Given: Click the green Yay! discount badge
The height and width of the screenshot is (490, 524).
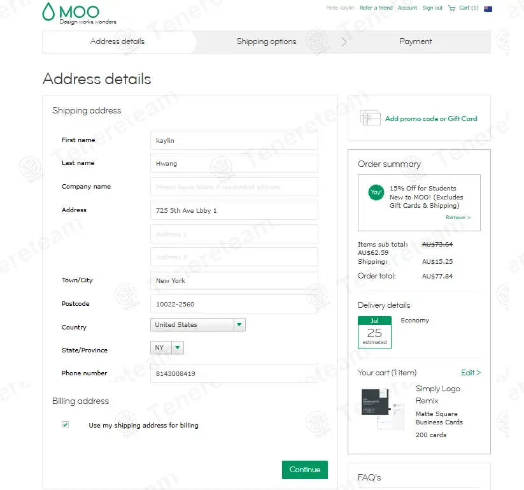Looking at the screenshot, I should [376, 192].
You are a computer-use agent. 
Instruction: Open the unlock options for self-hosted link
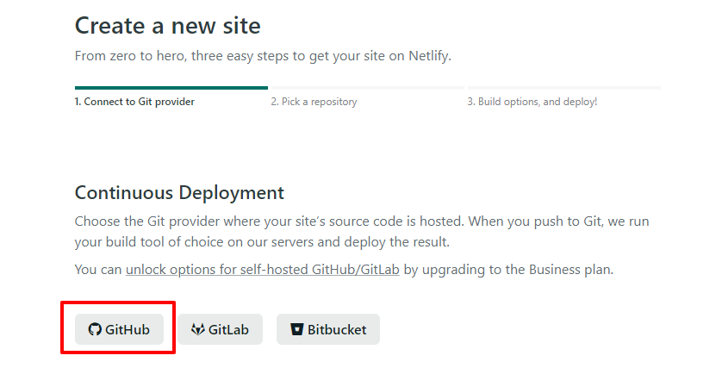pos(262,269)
++++++++++
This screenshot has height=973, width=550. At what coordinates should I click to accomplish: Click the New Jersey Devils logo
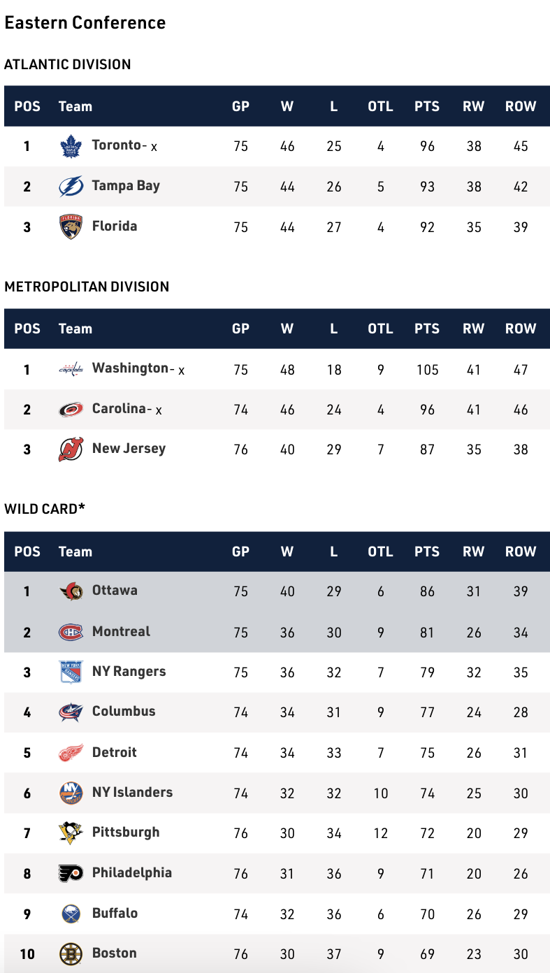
++++++++++
-- TASK --
Copy all lines of the records in which the string "Click" can be found.

-- RESPONSE BOX --
Given: Click the green Yay! discount badge
This screenshot has height=973, width=550. At what coordinates should I click to accomplish: Click the New Jersey Devils logo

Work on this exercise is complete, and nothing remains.